-- WORK INSTRUCTIONS --
Using the lines below, work out the count of those that hold "agent". Give the number only.

-- PROVIDED MATERIAL --
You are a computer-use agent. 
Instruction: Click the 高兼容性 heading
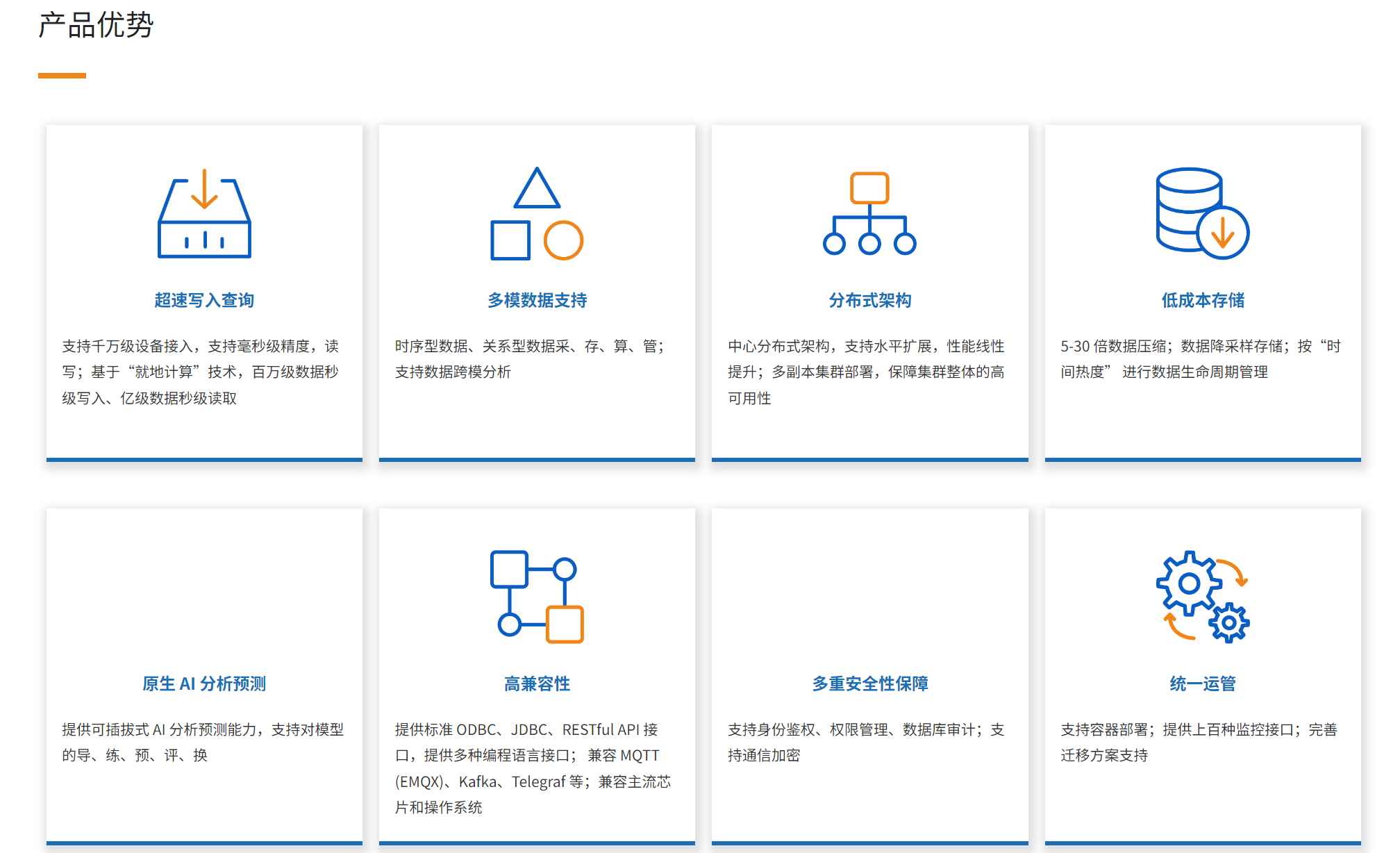537,684
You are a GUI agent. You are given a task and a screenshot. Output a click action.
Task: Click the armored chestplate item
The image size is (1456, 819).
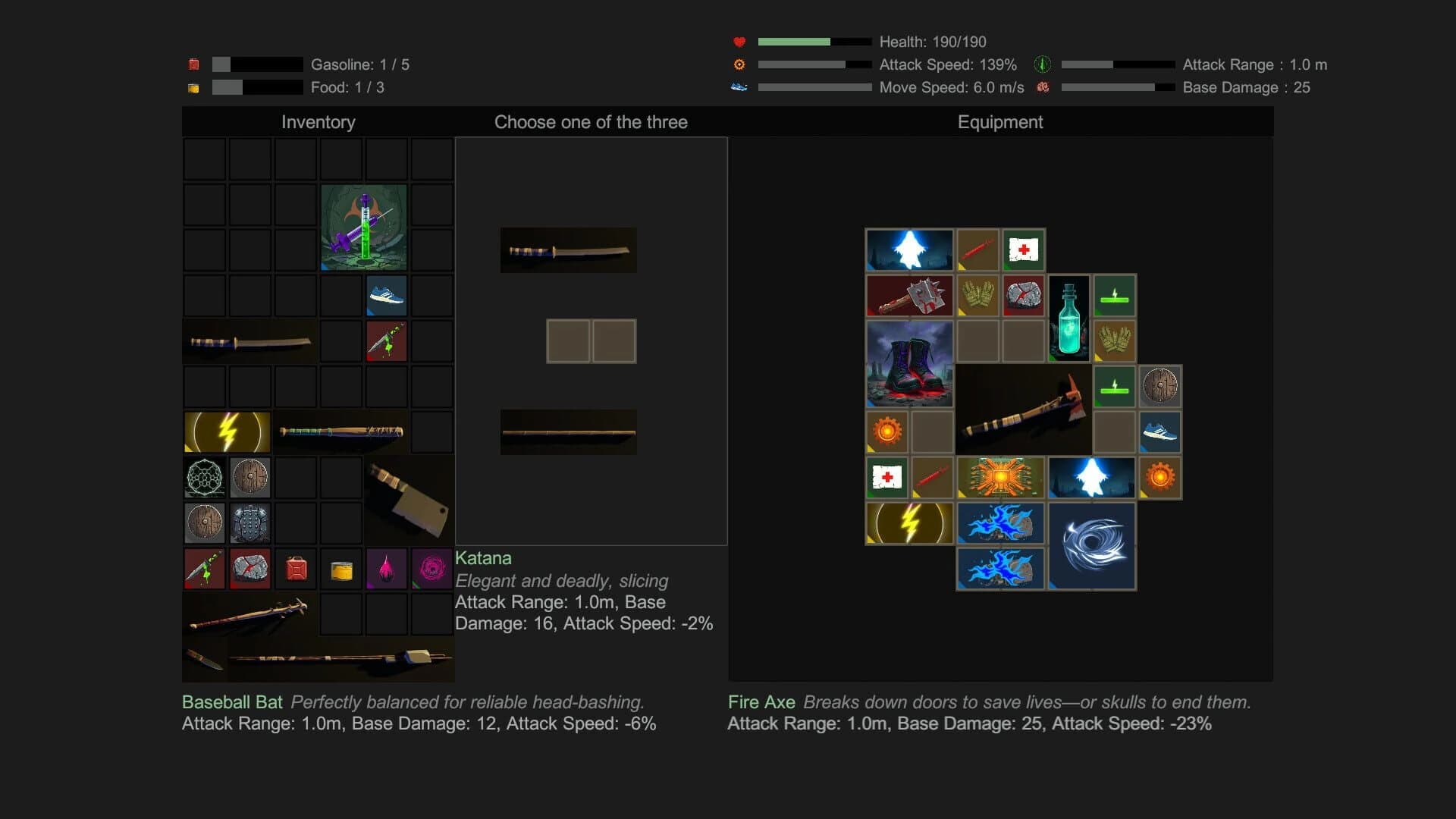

-- SOLVED EXERCISE --
2